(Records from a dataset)
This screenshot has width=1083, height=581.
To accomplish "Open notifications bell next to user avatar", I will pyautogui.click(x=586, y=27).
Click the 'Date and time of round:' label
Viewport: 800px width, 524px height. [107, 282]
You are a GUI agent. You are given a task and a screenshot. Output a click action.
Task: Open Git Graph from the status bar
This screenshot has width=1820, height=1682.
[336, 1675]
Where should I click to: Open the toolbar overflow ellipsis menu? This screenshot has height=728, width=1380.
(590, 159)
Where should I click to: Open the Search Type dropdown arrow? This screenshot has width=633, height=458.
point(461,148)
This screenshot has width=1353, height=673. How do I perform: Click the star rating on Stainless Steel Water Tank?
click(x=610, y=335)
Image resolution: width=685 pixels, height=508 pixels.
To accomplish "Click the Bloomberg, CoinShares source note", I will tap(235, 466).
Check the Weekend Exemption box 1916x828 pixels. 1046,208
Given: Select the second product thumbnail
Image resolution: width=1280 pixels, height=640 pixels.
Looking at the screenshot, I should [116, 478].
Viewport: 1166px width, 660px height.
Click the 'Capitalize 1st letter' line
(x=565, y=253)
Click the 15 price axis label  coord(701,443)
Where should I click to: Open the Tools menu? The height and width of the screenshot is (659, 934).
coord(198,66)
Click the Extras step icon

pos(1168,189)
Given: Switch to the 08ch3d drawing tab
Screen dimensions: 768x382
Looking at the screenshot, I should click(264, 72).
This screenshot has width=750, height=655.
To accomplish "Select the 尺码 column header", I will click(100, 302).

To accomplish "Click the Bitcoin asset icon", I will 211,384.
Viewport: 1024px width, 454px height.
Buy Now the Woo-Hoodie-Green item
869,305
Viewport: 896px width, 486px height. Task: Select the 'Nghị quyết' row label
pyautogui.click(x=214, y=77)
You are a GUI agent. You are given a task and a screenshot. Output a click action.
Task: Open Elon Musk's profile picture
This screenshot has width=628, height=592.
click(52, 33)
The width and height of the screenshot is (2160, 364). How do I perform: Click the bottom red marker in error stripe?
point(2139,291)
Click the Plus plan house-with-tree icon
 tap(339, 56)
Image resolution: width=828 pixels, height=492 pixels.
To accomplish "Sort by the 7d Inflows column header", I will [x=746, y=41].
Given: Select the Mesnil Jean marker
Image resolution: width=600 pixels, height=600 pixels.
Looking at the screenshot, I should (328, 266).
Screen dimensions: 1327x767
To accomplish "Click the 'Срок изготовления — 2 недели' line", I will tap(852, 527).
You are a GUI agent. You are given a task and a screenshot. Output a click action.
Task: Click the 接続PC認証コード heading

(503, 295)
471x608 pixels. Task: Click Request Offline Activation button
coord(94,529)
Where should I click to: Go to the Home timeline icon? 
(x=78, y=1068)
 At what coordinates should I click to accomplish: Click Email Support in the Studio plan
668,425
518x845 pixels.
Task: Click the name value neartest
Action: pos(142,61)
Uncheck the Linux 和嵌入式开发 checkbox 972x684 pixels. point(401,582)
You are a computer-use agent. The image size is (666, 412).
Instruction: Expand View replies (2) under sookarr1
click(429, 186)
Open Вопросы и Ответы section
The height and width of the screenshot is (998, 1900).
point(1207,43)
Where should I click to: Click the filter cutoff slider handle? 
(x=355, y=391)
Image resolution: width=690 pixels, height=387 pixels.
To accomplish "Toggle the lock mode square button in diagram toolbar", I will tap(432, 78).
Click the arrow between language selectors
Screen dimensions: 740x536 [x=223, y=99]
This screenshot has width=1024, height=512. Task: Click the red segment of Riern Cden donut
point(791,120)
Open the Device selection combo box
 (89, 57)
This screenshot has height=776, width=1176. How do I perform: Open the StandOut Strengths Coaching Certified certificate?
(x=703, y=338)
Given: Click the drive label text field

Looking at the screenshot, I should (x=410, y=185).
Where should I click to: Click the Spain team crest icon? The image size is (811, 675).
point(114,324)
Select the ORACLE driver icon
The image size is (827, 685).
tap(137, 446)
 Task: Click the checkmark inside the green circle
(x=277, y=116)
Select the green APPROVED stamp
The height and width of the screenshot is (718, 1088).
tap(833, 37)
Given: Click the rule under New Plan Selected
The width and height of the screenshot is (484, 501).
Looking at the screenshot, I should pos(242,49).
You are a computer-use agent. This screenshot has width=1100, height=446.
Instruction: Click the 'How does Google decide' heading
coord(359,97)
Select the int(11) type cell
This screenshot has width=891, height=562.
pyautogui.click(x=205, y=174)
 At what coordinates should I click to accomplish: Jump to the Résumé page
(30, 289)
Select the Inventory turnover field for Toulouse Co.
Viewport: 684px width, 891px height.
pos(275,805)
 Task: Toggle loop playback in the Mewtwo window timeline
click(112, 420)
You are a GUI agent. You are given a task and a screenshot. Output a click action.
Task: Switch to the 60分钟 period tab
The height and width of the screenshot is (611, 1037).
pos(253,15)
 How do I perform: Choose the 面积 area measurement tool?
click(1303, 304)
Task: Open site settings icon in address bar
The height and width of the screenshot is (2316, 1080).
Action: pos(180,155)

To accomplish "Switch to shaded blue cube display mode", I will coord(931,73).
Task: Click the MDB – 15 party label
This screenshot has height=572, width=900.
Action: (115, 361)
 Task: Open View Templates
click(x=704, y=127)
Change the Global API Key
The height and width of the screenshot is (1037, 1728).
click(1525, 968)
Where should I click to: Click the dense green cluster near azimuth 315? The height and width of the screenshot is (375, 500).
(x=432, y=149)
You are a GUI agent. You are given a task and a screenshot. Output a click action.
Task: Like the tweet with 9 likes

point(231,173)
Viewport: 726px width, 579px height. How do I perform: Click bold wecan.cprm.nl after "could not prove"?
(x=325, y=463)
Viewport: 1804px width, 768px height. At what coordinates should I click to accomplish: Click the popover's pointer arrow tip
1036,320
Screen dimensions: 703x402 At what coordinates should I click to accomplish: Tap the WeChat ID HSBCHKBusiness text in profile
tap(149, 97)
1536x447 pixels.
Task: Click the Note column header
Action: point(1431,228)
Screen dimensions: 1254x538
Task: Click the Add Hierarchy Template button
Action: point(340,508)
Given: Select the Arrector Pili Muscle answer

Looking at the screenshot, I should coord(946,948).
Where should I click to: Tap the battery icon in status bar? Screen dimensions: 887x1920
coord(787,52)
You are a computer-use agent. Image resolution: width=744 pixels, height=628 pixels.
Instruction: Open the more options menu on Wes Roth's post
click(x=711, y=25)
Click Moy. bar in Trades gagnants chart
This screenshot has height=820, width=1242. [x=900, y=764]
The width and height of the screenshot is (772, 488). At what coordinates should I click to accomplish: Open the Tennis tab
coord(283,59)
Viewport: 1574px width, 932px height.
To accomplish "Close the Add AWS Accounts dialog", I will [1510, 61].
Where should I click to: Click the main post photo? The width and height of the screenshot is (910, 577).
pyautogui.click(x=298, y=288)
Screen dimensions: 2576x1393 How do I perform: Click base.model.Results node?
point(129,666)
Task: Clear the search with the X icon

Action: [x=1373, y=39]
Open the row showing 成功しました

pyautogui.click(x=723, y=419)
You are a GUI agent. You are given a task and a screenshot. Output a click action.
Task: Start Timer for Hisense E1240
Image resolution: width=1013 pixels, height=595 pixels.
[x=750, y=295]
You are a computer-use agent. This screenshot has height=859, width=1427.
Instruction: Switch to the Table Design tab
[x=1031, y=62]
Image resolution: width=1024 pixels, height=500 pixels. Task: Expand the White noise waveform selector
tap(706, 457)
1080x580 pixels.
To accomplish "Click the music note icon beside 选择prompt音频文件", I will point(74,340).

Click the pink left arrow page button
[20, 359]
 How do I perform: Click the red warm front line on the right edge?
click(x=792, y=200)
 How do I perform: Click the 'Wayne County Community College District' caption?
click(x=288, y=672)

YOUR TASK
Would you please give the data above again, exactly as it appears?

EXPECTED ANSWER
This screenshot has width=1083, height=581.
To accomplish "Open notifications bell next to user avatar", I will pyautogui.click(x=586, y=27).
Click the 'Date and time of round:' label
Viewport: 800px width, 524px height. [107, 282]
You are a GUI agent. You are given a task and a screenshot. Output a click action.
Task: Open Git Graph from the status bar
This screenshot has width=1820, height=1682.
[336, 1675]
Where should I click to: Open the toolbar overflow ellipsis menu? This screenshot has height=728, width=1380.
(590, 159)
Where should I click to: Open the Search Type dropdown arrow? This screenshot has width=633, height=458.
point(461,148)
This screenshot has width=1353, height=673. How do I perform: Click the star rating on Stainless Steel Water Tank?
click(x=610, y=335)
Image resolution: width=685 pixels, height=508 pixels.
To accomplish "Click the Bloomberg, CoinShares source note", I will tap(235, 466).
Check the Weekend Exemption box 1916x828 pixels. 1046,208
Given: Select the second product thumbnail
Image resolution: width=1280 pixels, height=640 pixels.
Looking at the screenshot, I should [116, 478].
Viewport: 1166px width, 660px height.
Click the 'Capitalize 1st letter' line
(x=565, y=253)
Click the 15 price axis label  coord(701,443)
Where should I click to: Open the Tools menu? The height and width of the screenshot is (659, 934).
coord(198,66)
Click the Extras step icon

pos(1168,189)
Given: Switch to the 08ch3d drawing tab
Screen dimensions: 768x382
Looking at the screenshot, I should click(264, 72).
This screenshot has width=750, height=655.
To accomplish "Select the 尺码 column header", I will click(100, 302).

To accomplish "Click the Bitcoin asset icon", I will 211,384.
Viewport: 1024px width, 454px height.
Buy Now the Woo-Hoodie-Green item
869,305
Viewport: 896px width, 486px height. Task: Select the 'Nghị quyết' row label
pyautogui.click(x=214, y=77)
You are a GUI agent. You are given a task and a screenshot. Output a click action.
Task: Open Elon Musk's profile picture
This screenshot has width=628, height=592.
click(52, 33)
The width and height of the screenshot is (2160, 364). How do I perform: Click the bottom red marker in error stripe?
point(2139,291)
Click the Plus plan house-with-tree icon
 tap(339, 56)
Image resolution: width=828 pixels, height=492 pixels.
To accomplish "Sort by the 7d Inflows column header", I will [x=746, y=41].
Given: Select the Mesnil Jean marker
Image resolution: width=600 pixels, height=600 pixels.
Looking at the screenshot, I should (328, 266).
Screen dimensions: 1327x767
To accomplish "Click the 'Срок изготовления — 2 недели' line", I will tap(852, 527).
You are a GUI agent. You are given a task and a screenshot. Output a click action.
Task: Click the 接続PC認証コード heading

(503, 295)
471x608 pixels. Task: Click Request Offline Activation button
coord(94,529)
Where should I click to: Go to the Home timeline icon? 
(x=78, y=1068)
 At what coordinates should I click to accomplish: Click Email Support in the Studio plan
668,425
518x845 pixels.
Task: Click the name value neartest
Action: pos(142,61)
Uncheck the Linux 和嵌入式开发 checkbox 972x684 pixels. point(401,582)
You are a computer-use agent. The image size is (666, 412).
Instruction: Expand View replies (2) under sookarr1
click(429, 186)
Open Вопросы и Ответы section
The height and width of the screenshot is (998, 1900).
point(1207,43)
Where should I click to: Click the filter cutoff slider handle? 
(x=355, y=391)
Image resolution: width=690 pixels, height=387 pixels.
To accomplish "Toggle the lock mode square button in diagram toolbar", I will tap(432, 78).
Click the arrow between language selectors
Screen dimensions: 740x536 [x=223, y=99]
This screenshot has width=1024, height=512. Task: Click the red segment of Riern Cden donut
point(791,120)
Open the Device selection combo box
 (89, 57)
This screenshot has height=776, width=1176. How do I perform: Open the StandOut Strengths Coaching Certified certificate?
(x=703, y=338)
Given: Click the drive label text field

Looking at the screenshot, I should (x=410, y=185).
Where should I click to: Click the Spain team crest icon? The image size is (811, 675).
point(114,324)
Select the ORACLE driver icon
The image size is (827, 685).
tap(137, 446)
 Task: Click the checkmark inside the green circle
(x=277, y=116)
Select the green APPROVED stamp
The height and width of the screenshot is (718, 1088).
tap(833, 37)
Given: Click the rule under New Plan Selected
The width and height of the screenshot is (484, 501).
Looking at the screenshot, I should pos(242,49).
You are a computer-use agent. This screenshot has width=1100, height=446.
Instruction: Click the 'How does Google decide' heading
coord(359,97)
Select the int(11) type cell
This screenshot has width=891, height=562.
pyautogui.click(x=205, y=174)
 At what coordinates should I click to accomplish: Jump to the Résumé page
(30, 289)
Select the Inventory turnover field for Toulouse Co.
Viewport: 684px width, 891px height.
pos(275,805)
 Task: Toggle loop playback in the Mewtwo window timeline
click(112, 420)
You are a GUI agent. You are given a task and a screenshot. Output a click action.
Task: Switch to the 60分钟 period tab
The height and width of the screenshot is (611, 1037).
pos(253,15)
 How do I perform: Choose the 面积 area measurement tool?
click(1303, 304)
Task: Open site settings icon in address bar
The height and width of the screenshot is (2316, 1080).
Action: pos(180,155)

To accomplish "Switch to shaded blue cube display mode", I will coord(931,73).
Task: Click the MDB – 15 party label
This screenshot has height=572, width=900.
Action: (115, 361)
 Task: Open View Templates
click(x=704, y=127)
Change the Global API Key
The height and width of the screenshot is (1037, 1728).
click(1525, 968)
Where should I click to: Click the dense green cluster near azimuth 315? The height and width of the screenshot is (375, 500).
(x=432, y=149)
You are a GUI agent. You are given a task and a screenshot. Output a click action.
Task: Like the tweet with 9 likes

point(231,173)
Viewport: 726px width, 579px height. How do I perform: Click bold wecan.cprm.nl after "could not prove"?
(x=325, y=463)
Viewport: 1804px width, 768px height. At what coordinates should I click to accomplish: Click the popover's pointer arrow tip
1036,320
Screen dimensions: 703x402 At what coordinates should I click to accomplish: Tap the WeChat ID HSBCHKBusiness text in profile
tap(149, 97)
1536x447 pixels.
Task: Click the Note column header
Action: point(1431,228)
Screen dimensions: 1254x538
Task: Click the Add Hierarchy Template button
Action: point(340,508)
Given: Select the Arrector Pili Muscle answer

Looking at the screenshot, I should coord(946,948).
Where should I click to: Tap the battery icon in status bar? Screen dimensions: 887x1920
coord(787,52)
You are a computer-use agent. Image resolution: width=744 pixels, height=628 pixels.
Instruction: Open the more options menu on Wes Roth's post
click(x=711, y=25)
Click Moy. bar in Trades gagnants chart
This screenshot has height=820, width=1242. [x=900, y=764]
The width and height of the screenshot is (772, 488). At what coordinates should I click to accomplish: Open the Tennis tab
coord(283,59)
Viewport: 1574px width, 932px height.
To accomplish "Close the Add AWS Accounts dialog", I will [1510, 61].
Where should I click to: Click the main post photo? The width and height of the screenshot is (910, 577).
pyautogui.click(x=298, y=288)
Screen dimensions: 2576x1393 How do I perform: Click base.model.Results node?
point(129,666)
Task: Clear the search with the X icon

Action: [x=1373, y=39]
Open the row showing 成功しました

pyautogui.click(x=723, y=419)
You are a GUI agent. You are given a task and a screenshot. Output a click action.
Task: Start Timer for Hisense E1240
Image resolution: width=1013 pixels, height=595 pixels.
[x=750, y=295]
You are a computer-use agent. This screenshot has height=859, width=1427.
Instruction: Switch to the Table Design tab
[x=1031, y=62]
Image resolution: width=1024 pixels, height=500 pixels. Task: Expand the White noise waveform selector
tap(706, 457)
1080x580 pixels.
To accomplish "Click the music note icon beside 选择prompt音频文件", I will point(74,340).

Click the pink left arrow page button
[20, 359]
 How do I perform: Click the red warm front line on the right edge?
click(x=792, y=200)
 How do I perform: Click the 'Wayne County Community College District' caption?
click(x=288, y=672)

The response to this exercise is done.